Levou a reconquista de Albergaria-a-Velha a que não poucos soldados republicanos se desbaratassem e se perdessem por essas terras fora. Teve um deles a sorte – assim o pensou ele e toda a população – de dar com a casa do Soldado Milhões, território neutro e onde se julgou a salvo. Acolhido pelo bom coração dos que nele viam um rapaz trémulo em vez do inimigo, teve as feridas limpas e desinfetadas, o estômago cheio com o que de pouco havia, e um copito de tinto para arrebitar. Ainda de mãos a tremer e golfadas no falar, partilhou com os seus anfitriões o que vira em batalha: «O que andam a fazer, não sei dizer», declarou. «Mas que têm do vosso lado quem não morra, isso é certo.» Ante a descrença de quem o ouvia, insistiu: «Acertei um tiro na testa de um e esfaqueei outro pelo pescoço. As feridas ficaram, vi até sangue a jorrar da garganta, mas que aqueles homens continuaram em pé e a lutar, garanto que sim! Foi ao ver isso que não me aguentai mais. Como matar quem não morre? Como vencer sem matar?» Benzeu-se. «Não é de Deus, e por isso me fui, por mais desonrosa que seja a fuga, e por isso aqui me tendes.»

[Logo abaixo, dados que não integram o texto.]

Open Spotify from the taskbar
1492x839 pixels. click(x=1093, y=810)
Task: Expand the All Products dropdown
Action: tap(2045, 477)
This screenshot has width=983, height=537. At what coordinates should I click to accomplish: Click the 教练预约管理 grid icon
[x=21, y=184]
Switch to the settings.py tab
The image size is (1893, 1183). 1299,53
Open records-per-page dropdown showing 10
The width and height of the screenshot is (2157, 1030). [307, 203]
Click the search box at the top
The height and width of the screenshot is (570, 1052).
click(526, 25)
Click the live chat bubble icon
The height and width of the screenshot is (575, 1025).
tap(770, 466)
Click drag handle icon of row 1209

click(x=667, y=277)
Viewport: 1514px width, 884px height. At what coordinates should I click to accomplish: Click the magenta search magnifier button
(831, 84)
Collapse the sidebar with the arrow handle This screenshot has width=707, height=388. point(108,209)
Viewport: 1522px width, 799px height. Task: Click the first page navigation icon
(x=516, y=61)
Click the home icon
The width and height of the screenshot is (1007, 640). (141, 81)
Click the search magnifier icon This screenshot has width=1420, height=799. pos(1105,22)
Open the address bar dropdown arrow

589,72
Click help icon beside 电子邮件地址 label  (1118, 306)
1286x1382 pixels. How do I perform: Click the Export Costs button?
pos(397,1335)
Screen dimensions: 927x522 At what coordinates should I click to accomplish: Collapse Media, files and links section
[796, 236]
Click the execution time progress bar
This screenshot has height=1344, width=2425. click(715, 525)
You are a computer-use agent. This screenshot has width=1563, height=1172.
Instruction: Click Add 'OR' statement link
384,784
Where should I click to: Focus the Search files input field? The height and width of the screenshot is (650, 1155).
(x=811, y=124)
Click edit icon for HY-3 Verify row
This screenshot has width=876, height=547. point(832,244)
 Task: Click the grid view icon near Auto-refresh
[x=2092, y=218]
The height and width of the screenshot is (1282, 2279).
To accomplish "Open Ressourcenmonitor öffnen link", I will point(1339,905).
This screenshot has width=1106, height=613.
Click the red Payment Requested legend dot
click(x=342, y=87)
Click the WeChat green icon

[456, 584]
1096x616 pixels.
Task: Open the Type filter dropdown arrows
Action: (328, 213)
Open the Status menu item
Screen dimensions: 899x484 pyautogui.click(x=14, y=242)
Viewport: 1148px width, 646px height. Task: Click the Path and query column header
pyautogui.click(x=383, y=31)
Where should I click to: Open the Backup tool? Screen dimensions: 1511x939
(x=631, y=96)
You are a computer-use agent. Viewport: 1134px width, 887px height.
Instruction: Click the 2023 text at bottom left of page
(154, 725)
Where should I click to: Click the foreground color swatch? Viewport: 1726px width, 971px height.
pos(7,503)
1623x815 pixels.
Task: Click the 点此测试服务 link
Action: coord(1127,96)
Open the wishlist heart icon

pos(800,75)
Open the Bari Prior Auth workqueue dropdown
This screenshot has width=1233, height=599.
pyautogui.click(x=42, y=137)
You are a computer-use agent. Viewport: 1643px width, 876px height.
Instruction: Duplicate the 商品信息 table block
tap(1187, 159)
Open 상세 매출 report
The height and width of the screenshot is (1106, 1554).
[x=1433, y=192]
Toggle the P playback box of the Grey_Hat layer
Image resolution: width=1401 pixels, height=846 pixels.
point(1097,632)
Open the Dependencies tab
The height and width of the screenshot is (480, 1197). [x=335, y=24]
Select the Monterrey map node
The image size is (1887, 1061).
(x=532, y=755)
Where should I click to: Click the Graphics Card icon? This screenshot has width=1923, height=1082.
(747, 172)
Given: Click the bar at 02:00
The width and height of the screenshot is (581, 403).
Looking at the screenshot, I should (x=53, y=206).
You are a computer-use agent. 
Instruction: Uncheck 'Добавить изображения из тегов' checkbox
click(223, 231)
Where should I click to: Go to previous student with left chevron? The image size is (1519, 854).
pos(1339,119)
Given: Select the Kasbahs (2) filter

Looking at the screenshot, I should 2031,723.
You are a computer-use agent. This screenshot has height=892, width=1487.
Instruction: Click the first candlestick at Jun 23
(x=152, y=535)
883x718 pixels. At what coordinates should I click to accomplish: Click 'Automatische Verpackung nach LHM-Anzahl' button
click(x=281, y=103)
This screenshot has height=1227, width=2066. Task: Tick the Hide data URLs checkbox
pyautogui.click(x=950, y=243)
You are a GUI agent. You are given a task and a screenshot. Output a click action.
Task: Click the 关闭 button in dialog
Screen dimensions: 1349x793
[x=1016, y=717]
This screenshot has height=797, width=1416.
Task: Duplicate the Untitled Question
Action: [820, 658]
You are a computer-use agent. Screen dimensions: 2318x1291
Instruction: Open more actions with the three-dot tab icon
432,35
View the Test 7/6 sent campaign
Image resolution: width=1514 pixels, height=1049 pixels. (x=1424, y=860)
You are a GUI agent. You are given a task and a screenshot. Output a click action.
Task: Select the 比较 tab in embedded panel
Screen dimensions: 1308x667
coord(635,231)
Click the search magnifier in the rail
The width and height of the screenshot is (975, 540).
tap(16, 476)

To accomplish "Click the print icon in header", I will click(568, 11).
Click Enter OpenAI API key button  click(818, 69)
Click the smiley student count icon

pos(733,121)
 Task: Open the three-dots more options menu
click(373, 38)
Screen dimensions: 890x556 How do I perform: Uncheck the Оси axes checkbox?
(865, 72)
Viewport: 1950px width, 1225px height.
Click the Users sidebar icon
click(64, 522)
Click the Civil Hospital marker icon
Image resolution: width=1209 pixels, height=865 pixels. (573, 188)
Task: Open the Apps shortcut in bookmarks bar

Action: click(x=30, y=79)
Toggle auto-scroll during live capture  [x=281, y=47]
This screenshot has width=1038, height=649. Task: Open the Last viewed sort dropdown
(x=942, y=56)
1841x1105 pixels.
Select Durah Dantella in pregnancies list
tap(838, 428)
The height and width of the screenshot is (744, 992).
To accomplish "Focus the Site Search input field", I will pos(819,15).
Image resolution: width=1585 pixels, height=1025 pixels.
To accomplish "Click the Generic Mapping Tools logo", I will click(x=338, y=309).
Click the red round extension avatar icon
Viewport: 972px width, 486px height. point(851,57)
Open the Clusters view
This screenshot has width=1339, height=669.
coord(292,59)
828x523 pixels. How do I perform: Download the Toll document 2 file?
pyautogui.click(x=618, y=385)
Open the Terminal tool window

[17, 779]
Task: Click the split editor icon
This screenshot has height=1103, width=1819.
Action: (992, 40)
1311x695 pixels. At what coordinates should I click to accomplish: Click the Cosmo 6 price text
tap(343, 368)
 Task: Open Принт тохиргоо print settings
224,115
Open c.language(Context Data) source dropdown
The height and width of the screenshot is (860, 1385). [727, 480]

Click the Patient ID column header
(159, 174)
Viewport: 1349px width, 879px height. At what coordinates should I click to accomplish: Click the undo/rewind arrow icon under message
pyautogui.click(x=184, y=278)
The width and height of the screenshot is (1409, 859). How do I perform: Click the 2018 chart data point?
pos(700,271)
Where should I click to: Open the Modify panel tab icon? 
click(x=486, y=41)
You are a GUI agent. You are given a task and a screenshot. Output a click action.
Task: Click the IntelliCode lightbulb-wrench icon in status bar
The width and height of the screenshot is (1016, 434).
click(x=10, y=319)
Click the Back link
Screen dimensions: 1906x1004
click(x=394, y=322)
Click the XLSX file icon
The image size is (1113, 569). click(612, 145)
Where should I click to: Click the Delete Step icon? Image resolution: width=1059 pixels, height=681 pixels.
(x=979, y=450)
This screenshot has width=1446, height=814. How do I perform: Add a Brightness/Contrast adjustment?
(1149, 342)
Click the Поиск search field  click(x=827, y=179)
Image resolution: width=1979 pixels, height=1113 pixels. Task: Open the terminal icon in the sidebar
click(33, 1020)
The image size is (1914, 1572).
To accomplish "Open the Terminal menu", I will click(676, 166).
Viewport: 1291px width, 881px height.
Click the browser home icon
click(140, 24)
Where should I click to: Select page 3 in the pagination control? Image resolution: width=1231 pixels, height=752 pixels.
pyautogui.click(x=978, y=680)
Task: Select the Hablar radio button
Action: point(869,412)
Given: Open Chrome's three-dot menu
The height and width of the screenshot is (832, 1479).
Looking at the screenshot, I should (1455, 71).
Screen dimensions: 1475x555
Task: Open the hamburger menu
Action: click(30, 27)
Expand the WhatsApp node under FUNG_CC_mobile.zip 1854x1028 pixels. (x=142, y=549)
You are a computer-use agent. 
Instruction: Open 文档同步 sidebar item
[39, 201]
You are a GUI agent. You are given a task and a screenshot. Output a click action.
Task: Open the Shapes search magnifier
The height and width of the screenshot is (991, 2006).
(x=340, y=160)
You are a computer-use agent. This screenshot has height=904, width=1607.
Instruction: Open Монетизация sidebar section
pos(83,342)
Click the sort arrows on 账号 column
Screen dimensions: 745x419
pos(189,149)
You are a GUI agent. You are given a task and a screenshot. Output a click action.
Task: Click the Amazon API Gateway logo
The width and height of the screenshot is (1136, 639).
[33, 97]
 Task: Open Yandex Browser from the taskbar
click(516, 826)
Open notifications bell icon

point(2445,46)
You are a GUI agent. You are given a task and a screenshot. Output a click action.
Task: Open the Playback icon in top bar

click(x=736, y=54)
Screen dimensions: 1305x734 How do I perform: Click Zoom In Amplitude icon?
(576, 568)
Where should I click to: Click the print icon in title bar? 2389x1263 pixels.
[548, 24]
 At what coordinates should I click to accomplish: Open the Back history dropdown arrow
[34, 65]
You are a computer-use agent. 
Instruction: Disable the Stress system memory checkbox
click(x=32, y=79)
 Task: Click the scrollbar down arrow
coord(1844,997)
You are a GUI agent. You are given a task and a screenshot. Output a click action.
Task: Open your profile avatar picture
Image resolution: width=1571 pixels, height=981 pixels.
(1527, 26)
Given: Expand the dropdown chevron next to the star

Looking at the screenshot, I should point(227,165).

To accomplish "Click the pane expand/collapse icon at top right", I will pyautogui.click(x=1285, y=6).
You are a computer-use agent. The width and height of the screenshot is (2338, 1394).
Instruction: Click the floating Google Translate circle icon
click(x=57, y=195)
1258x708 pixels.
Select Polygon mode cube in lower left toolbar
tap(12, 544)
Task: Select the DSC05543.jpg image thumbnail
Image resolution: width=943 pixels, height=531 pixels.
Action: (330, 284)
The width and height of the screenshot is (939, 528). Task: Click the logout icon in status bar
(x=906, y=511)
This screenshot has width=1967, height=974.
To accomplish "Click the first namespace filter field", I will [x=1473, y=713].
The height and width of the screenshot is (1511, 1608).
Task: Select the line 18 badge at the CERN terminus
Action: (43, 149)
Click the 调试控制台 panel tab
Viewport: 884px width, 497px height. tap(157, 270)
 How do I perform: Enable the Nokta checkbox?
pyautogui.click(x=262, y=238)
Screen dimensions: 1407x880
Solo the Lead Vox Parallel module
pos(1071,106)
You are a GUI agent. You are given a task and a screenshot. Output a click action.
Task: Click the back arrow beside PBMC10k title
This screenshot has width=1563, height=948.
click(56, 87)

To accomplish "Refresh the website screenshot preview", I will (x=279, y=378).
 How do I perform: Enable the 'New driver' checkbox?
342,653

Apesar da estranheza, nem os anfitriões, nem os curiosos que por ali tinham aparecido insistiram na questão, esperando que uma noite de descanso acalmasse o jovem republicano, e o dia seguinte lhe alumiasse melhor os factos. Tal, contudo, não foi possível, uma vez que, como tem vindo a acontecer com demasiada frequência, o dia amanheceu com o corpo do rapaz fora do colchão de palha que lhe tinham destinado: encontraram-no no exterior, já com a rigidez da morte, e um papelito preso à camisa, onde se viam desenhados uma metralhadora e um arame farpado.

Após averiguações entre a população, nenhum suspeito foi encontrado ou detido.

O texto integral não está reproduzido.